Годы замужества вставали в ее памяти так отчетливо. Они с Мартином немало потрудились, создавая свое маленькое счастье.
У них были дети, был дом и достаток, благополучие и уверенность в завтрашнем дне, и они были этим довольны. Порой Энни вспоминала свои нереализованные планы, иногда ей становилось обидно при мысли, что всю оставшуюся жизнь придется довольствоваться тем, что уже есть и что появится в устоявшихся рамках налаженного существования. Но ведь и это было неплохо, хотя и принималось как нечто само собой разумеющееся. Мальчики будут расти, они с Мартином – стареть. Мартин все так же будет трудиться, чтобы обеспечить материальное благополучие семьи, Энни – хранить и оберегать тепло семейного очага, они доживут свой век в согласии и гармонии, и сыновья воплотят в жизнь ее мечты. Дети и дом вобрали в себя всю силу ее таланта, и жизнь впереди была такой ясной, такой долгой.
А теперь ничего этого не будет! Только смерть! Люди, которым она отдала всю себя, останутся, а ее, Энни, жизнь так нелепо прервется.
Энни спросила себя, было ли бы ей так же горько, если бы она тяжело заболела, как ее мать, и ей сказали бы, что она проживет недолго. Ну что же, у нее осталось бы достаточно времени, чтобы постараться закончить все свои земные дела, сказать всем последнее «прости» и с достоинством встретить смерть. Смерть, та же самая смерть, конец всего… Это будет то же самое! Как невыносимо жаль расставаться с жизнью!

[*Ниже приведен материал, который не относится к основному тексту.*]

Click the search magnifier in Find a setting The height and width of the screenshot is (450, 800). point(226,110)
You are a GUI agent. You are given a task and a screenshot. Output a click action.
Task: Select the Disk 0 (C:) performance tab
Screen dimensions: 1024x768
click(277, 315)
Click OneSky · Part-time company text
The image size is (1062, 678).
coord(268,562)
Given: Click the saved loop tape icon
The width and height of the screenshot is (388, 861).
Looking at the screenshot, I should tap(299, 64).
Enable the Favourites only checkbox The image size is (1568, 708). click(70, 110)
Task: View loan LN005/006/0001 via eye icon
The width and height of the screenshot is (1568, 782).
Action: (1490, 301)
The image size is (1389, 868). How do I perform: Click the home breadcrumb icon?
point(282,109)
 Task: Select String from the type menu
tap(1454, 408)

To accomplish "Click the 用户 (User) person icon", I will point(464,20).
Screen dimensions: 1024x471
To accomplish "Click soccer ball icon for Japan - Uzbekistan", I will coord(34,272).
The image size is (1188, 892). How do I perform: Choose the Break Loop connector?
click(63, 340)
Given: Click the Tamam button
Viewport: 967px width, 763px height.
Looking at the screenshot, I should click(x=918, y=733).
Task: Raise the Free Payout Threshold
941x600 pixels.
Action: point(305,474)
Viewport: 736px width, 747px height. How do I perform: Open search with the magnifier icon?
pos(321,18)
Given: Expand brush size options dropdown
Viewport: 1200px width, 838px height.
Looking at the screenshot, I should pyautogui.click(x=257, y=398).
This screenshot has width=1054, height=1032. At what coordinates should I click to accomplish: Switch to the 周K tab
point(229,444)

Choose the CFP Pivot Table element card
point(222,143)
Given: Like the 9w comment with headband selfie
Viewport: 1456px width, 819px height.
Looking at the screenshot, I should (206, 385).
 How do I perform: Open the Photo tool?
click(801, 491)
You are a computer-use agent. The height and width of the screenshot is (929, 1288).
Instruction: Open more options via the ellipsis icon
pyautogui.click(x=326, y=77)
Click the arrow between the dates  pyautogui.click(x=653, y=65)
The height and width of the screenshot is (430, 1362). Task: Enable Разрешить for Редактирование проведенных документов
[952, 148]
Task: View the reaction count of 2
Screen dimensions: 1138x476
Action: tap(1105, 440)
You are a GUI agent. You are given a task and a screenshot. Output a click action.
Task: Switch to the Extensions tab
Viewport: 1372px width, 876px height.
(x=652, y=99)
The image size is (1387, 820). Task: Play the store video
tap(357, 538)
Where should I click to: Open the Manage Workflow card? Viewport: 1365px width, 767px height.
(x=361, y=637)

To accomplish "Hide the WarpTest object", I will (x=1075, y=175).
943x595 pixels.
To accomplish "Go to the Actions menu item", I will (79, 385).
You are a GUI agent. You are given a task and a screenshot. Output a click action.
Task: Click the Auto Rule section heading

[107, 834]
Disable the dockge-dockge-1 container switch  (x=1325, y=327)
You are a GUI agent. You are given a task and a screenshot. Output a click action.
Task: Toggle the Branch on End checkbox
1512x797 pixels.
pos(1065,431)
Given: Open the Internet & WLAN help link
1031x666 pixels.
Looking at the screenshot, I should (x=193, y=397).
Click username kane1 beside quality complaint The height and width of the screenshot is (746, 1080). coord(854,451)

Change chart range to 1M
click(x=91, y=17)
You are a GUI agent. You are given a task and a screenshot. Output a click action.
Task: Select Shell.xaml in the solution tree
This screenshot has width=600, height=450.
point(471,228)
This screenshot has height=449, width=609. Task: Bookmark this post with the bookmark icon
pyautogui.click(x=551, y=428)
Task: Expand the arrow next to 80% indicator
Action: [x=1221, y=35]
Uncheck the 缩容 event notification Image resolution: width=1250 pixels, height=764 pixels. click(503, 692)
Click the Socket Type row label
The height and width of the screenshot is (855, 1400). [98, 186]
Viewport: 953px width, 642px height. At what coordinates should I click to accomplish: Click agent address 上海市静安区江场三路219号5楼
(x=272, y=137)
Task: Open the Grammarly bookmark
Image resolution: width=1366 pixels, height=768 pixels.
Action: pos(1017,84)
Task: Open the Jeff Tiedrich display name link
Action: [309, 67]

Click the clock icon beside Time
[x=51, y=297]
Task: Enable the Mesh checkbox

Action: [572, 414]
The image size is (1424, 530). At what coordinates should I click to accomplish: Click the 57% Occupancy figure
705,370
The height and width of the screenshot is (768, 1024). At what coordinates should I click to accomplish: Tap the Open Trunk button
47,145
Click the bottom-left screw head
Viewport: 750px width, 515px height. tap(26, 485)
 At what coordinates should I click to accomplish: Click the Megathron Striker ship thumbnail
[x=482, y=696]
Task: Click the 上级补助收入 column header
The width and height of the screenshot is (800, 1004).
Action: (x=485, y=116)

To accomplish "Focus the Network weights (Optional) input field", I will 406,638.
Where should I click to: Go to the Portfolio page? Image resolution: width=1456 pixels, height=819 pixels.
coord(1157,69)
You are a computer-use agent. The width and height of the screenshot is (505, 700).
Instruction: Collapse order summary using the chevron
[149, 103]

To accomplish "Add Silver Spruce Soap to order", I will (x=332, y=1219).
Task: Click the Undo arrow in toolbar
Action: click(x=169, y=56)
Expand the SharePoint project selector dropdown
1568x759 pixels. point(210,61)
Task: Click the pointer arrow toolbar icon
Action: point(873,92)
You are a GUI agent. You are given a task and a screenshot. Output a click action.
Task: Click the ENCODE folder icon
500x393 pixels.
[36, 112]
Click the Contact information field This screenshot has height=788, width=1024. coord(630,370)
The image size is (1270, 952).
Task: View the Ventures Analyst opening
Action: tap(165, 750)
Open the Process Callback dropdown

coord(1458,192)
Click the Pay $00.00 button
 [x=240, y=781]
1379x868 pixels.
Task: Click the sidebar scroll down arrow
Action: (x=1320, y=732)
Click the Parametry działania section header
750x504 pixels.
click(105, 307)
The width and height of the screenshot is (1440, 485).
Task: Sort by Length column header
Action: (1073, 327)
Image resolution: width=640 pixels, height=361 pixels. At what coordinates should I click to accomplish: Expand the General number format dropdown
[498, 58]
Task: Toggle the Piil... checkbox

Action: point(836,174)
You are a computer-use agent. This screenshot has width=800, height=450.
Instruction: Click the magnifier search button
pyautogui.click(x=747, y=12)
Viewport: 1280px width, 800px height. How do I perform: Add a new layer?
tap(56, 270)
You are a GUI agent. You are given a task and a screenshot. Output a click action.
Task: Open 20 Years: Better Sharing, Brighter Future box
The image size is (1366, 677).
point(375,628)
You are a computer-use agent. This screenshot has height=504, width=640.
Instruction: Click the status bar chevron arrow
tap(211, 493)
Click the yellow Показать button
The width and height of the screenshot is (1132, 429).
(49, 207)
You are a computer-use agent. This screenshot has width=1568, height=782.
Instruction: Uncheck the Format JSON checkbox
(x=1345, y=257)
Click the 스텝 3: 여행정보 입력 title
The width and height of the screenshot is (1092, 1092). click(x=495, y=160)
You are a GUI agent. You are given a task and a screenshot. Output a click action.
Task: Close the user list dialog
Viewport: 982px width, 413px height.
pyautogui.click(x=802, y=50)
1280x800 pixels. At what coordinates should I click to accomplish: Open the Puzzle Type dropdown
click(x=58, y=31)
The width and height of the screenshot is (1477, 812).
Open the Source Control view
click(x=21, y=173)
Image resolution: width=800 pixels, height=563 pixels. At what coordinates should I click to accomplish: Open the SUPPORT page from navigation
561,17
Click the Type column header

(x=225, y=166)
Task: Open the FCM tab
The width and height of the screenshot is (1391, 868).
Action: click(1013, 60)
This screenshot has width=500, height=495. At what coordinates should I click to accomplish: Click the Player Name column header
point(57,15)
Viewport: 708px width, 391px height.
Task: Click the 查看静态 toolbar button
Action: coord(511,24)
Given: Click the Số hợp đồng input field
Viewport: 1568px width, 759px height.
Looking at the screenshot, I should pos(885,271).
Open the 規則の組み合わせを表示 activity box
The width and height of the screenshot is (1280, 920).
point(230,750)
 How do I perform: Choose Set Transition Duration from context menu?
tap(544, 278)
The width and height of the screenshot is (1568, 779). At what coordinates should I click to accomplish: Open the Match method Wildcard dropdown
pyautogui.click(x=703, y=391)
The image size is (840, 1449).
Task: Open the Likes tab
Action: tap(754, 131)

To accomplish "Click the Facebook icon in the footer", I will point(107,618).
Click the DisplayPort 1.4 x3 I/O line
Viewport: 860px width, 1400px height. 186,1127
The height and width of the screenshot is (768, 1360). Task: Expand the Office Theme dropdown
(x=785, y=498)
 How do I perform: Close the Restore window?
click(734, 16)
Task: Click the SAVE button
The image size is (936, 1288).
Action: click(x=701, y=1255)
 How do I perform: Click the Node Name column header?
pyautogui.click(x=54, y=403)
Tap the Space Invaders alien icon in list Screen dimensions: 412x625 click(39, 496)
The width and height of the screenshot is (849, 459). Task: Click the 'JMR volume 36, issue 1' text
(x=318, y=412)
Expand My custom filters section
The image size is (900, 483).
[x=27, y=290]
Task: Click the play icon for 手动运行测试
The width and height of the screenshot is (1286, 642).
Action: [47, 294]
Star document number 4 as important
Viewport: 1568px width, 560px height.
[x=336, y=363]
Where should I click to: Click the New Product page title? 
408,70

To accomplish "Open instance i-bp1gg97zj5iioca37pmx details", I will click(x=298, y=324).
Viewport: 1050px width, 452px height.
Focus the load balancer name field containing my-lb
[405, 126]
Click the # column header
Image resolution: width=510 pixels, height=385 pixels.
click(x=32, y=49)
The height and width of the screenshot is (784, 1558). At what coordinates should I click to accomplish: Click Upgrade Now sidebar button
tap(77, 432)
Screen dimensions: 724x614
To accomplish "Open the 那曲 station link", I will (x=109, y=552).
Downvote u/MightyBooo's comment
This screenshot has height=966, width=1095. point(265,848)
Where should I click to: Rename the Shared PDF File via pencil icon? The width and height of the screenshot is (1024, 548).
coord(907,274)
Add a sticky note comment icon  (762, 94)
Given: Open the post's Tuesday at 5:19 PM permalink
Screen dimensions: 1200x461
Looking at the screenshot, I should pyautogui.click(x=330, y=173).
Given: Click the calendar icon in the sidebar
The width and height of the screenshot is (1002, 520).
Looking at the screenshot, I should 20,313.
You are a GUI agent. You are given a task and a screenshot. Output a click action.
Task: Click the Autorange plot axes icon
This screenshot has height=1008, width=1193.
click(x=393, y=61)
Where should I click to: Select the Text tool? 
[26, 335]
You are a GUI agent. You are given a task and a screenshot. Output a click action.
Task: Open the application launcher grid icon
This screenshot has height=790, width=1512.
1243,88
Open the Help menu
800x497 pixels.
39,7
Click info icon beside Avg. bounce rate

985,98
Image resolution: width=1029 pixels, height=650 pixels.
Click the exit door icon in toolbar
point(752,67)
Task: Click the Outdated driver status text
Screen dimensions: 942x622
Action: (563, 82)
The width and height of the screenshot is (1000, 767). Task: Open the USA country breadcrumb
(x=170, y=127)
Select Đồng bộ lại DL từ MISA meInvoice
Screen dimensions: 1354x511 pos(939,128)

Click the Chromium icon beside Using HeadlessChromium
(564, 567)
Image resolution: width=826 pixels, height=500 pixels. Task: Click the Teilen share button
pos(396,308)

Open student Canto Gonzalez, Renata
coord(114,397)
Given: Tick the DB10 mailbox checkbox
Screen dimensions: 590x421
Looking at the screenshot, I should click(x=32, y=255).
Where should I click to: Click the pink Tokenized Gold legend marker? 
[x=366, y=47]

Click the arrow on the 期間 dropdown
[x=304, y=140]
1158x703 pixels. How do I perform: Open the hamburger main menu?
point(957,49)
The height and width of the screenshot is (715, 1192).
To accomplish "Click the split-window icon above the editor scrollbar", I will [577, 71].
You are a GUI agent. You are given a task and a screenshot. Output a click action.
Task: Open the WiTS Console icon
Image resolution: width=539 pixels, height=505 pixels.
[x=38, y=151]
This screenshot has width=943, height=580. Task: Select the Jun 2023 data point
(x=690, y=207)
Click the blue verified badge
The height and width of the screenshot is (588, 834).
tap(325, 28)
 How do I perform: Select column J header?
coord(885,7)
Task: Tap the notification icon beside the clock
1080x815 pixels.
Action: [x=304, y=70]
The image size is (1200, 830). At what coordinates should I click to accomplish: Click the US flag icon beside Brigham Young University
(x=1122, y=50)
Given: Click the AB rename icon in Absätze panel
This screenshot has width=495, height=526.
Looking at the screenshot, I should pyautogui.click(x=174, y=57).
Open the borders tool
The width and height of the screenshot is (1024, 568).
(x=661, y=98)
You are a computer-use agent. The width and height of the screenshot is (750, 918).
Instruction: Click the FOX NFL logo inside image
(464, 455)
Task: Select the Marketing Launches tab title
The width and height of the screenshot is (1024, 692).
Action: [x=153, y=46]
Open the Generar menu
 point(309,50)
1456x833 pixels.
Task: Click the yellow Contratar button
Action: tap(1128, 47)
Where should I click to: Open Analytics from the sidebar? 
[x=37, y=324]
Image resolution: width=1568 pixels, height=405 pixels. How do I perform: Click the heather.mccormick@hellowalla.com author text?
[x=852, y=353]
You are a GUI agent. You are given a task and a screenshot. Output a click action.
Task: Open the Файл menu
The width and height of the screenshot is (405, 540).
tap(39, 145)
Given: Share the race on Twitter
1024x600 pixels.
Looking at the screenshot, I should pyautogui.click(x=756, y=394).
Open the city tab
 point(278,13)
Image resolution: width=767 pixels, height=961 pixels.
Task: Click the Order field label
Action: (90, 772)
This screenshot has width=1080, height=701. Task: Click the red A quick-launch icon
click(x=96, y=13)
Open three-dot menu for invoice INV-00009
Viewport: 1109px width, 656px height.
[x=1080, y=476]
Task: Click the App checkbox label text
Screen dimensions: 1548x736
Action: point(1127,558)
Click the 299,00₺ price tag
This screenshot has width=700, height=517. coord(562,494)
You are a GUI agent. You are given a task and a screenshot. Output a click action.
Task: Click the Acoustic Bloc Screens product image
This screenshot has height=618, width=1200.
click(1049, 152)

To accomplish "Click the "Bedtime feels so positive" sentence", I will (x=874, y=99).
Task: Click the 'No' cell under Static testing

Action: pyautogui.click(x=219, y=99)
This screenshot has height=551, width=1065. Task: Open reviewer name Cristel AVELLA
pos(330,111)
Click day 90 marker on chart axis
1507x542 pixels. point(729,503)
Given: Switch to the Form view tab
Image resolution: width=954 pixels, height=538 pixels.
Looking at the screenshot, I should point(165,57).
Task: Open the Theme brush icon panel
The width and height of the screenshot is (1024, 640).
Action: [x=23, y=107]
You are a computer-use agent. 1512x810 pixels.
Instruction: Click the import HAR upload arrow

Как жаль, что она никогда уже не исполнит данных когда-то обещаний, никогда не даст новых, никогда не вернется к своему творчеству, никогда не закончит начатых когда-то разговоров, никогда не побывает в местах, где прежде бывать не довелось, никогда не встретится с людьми, которых раньше не знала и никогда не узнает. Как жалко, как нестерпимо жалко упущенных возможностей. Огромность и непоправимость, с чем она боролась все эти часы, уже была готова сокрушить ее волю.
– Я умираю… – подумала Энни.
Чернота была совершенно неподвижной, но Энни знала, что она сгущается вокруг нее, уже совсем готовая поглотить ее, потушить сознание и исторгнуть из головы все эти смутно окрашенные картины воспоминаний.
– Как жаль! – эти слова закружились над нею, ударили набатом в ушах или висках – теперь уже не определить. Может быть, она сама их так громко сказала.
– Простите меня!
Как бы ей хотелось, чтобы Мартин каким-то чудом услышал ее. Он и дети потеряли ее, и она знала, как они в ней нуждаются.